水島コンビナートにおける炭素循環社会の実現に向けたサプライチェーンの実証について
2025年3月24日
JFEスチール株式会社
三菱ガス化学株式会社
三菱ケミカル株式会社
水島コンビナートにおける炭素循環社会の実現に向けたサプライチェーンの実証について
JFEスチール株式会社(本社:東京都千代田区、社長:広瀬 政之、以下、JFEスチール)、三菱ガス化学株式会社(本社:東京都千代田区、社長:藤井 政志、以下、三菱ガス化学)、三菱ケミカル株式会社(本社:東京都千代田区、代表取締役:下平 靖雄・福田 信夫、以下、三菱ケミカル)の3社は、水島コンビナート(岡山県倉敷市)において、製鉄プロセスから発生する副生ガスを用いてメタノールを製造し、メタノールからプラスチック原料となるプロピレンを製造する実証実験(以下、本実証実験)に関する覚書を締結しました。
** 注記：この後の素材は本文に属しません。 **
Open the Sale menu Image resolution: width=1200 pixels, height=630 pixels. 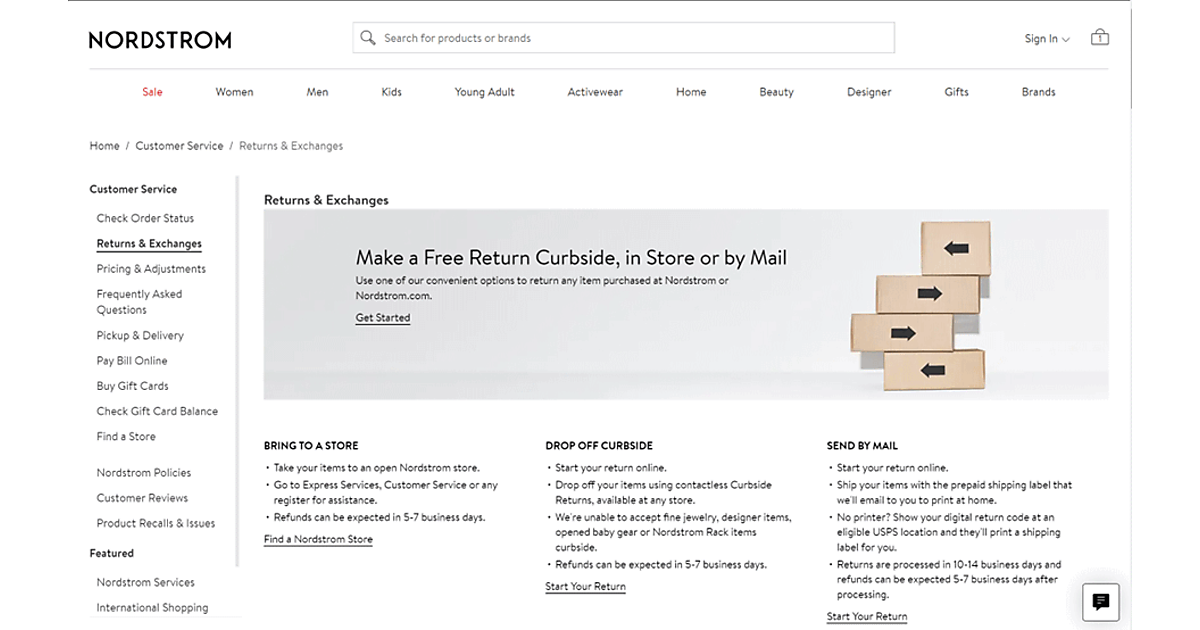coord(152,92)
本実証実験は、2026年度実証開始を目指しており、JFEスチールは、製鉄プロセスから排出される副生ガスを三菱ガス化学に供給し、三菱ガス化学は、新たに建設する実証プラントで、副生ガスを原料としたメタノール製造実証を行います。三菱ケミカルは、このメタノールを原料に、既設実証設備を活用してプロピレン製造技術(DTP®※)の適用評価を行うとともに、その他化学品への活用を検討します。
<本実証実験における3社の役割と物質フロー図>
気候変動対応において、産業部門からのGHG排出削減は重要な社会課題であり、鉄鋼分野においては、製鉄プロセスにおけるCO2排出削減に向けて、超革新高炉や高効率・大型電気炉などの技術開発に加えて、CCUS(CO2の回収、貯留、有効活用)の検討も進めています。基礎化学品のひとつであるメタノールは、回収したCO2などから合成できるため、船舶燃料をはじめとする次世代エネルギー源として注目されており、さらに化学品市場において幅広い用途を有することから、GHG削減、炭素循環社会のための重要な物質として期待されています。また、人々の暮らしの中で広く使われているプラスチックの原料であるエチレン、プロピレンは、国内では石油を原料に製造されていますが、カーボンニュートラルを達成するための技術として、メタノールを原料にこれらを製造するMethanol to Olefin(メタノール・トゥ・オレフィン)プロセスが注目されています。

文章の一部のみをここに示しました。